Supreme Court Justice Sonia Sotomayor really knows how to ring in the New Year. Just hours before the countdown to 2014 in Times Square, she granted the Little Sisters of the Poor an eleventh-hour temporary halt to a coercive Obamacare mandate. The Obama Administration has until 10 a.m. Friday to respond to the stay.
Without that emergency injunction, the Catholic charity would have been forced to direct its insurance provider to include abortion-inducing drugs and contraception in its health plan on January 1.
The Little Sisters of the Poor provide free and compassionate care to over 13,000 poor elderly men and women in over 30 countries. Founded in the United States over 150 years ago, sisters in this Roman Catholic religious order dedicate their lives to running homes for the most vulnerable elderly, vowing to care for individuals with dignity and respect and treat them as Christ would.
“The elderly are at risk, with no one to speak up for them, no one to stand up and to express to the world and show the world that these people are still valuable,” explains Sister Mary Bernard.
Yet under Obamacare, this same community of sisters would be forced to violate the very faith that motivates them to serve in the first place.
Countless other religious charities, hospitals, and schools face impossible decisions in the New Year. At the renewal of their health plans in 2014, religious organizations will be forced to get in line with the Obamacare mandate or face devastating penalties to the tune of up to $100 per employee per day.
For the Little Sisters of the Poor, that could mean millions of dollars a year diverted from the care of elderly women and men to pay for onerous government fines.
With a defiance characteristic of the Administration’s response to Obamacare’s critics, the White House quickly responded to Sotomayor’s ruling, saying it is “confident” the coercive mandate would win in court. The Administration pointed to a so-called accommodation, but that unworkable policy doesn’t adequately protect religious organizations.

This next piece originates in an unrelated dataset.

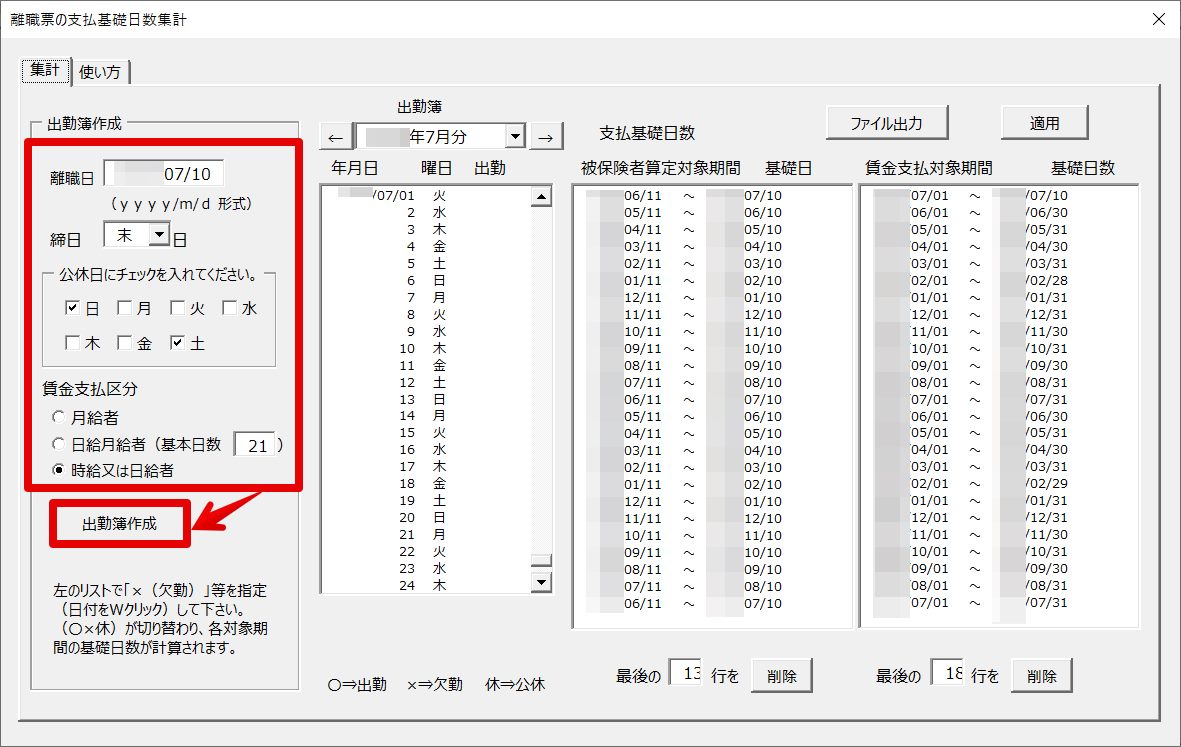
Task: Click the right arrow next month button
Action: tap(546, 137)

Federal courts aren’t buying the White House’s “accommodations” and bureaucratic tinkering. There are now more than 300 individuals, charities, schools, and family businesses suing over the coercive rule. To date, federal judges have granted temporary stays against the mandate in nearly 90 percent of the cases they’ve considered—including a flurry of injunctions for nonprofit charities and schools over the past week.
A recent survey shows nearly 60 percent of likely voters oppose the Obamacare mandate. The same poll found that 54 percent of likely voters disapprove of the health care law overall.
This spring, the justices will consider challenges to the mandate by the Green family, which owns Hobby Lobby, and the Hahn family, which runs Conestoga Wood Specialties.
The Supreme Court should recognize Obamacare’s serious assault on Americans’ religious liberty by ruling against the mandate. In the meantime, Congress can start disassembling the rest of Obamacare and work toward patient-centered reforms that respect American freedoms and values.